Tuesday, January 27, 2015

Are You A Spendthrift? Three Tips To Overcome Bad Spending Habits!

If you love to spend money, you are not alone. Many people have a bit of buzz from spending money. That feeling is there when you make a purchase may be slowly driving you into the poor house. Here are a few tips to overcome your spendthrift ways.

The book The Power of Habit (amen.To/VdlB1X) explains the nature of a habit in three steps, the cue, the routine and the reward. Whenever we draw up a habit, according to the book, it follows that pattern. A core acts as a trigger. My phone beeps. We respond with the routine—the habit itself. I check my email, Facebook and Twitter and return to my work ten minutes later. We then obtain a reward. I feel loved because someone interacted with me.

The same simple pattern is working with spending. If we’re in a store, we’re surrounding with signals to buy. For the worst spendthrifts the biggest temptations are deep discounts. Substantial discounts to justify our guilty pleasure of spending money. Is the reward, really having the new thing? Maybe not. The reward may be the slight buzz we get from spending money. How to break the habit?

1.  Look at the cue. If you love to window-shop but tend to go from looking to purchase, start by not looking. Get something else to do that won’t put you in harm’s way. If you are placed on a restricted budget, window-shopping may be pure torture.

2.  Focus on the routine. Identify those times when you actually spend your money on things that you really don’t need. What could you do instead? If clothes are your actual problem, make a deal with yourself that when you don’t purchase clothes that you were considering, you’ll do something else you love instead—that isn’t so costly. It could simply be purchasing a soda or an ice cream at the food court instead of that cute new top. Change the routine.

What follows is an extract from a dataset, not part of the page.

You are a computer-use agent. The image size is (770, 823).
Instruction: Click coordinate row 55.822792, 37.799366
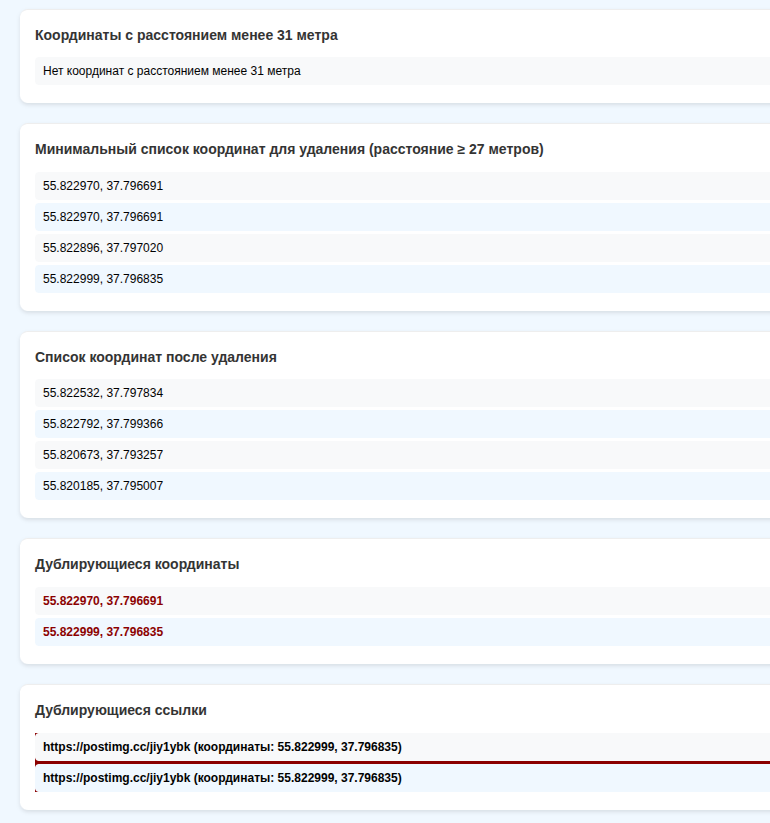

3.  Check the reward. If when you change the routine, you don’t feel as good or better afterward, you may not be satisfying the craving. Try a different substitute. Try getting to a movie or renting a DVD, anything else, to see if you can find the same pleasure with less money. Very quickly you’ll change the habit and save some money!

Recall that when you buy something on sale that you don’t need, you’ve still spent money you didn’t need to expend. One way to find out if you have a problem is to inventory your closet. If you find lots of clothes you didn’t even remember you had, you can make use of a little bit of habit therapy. Read The Power of Habit (amen.To/VdlB1X).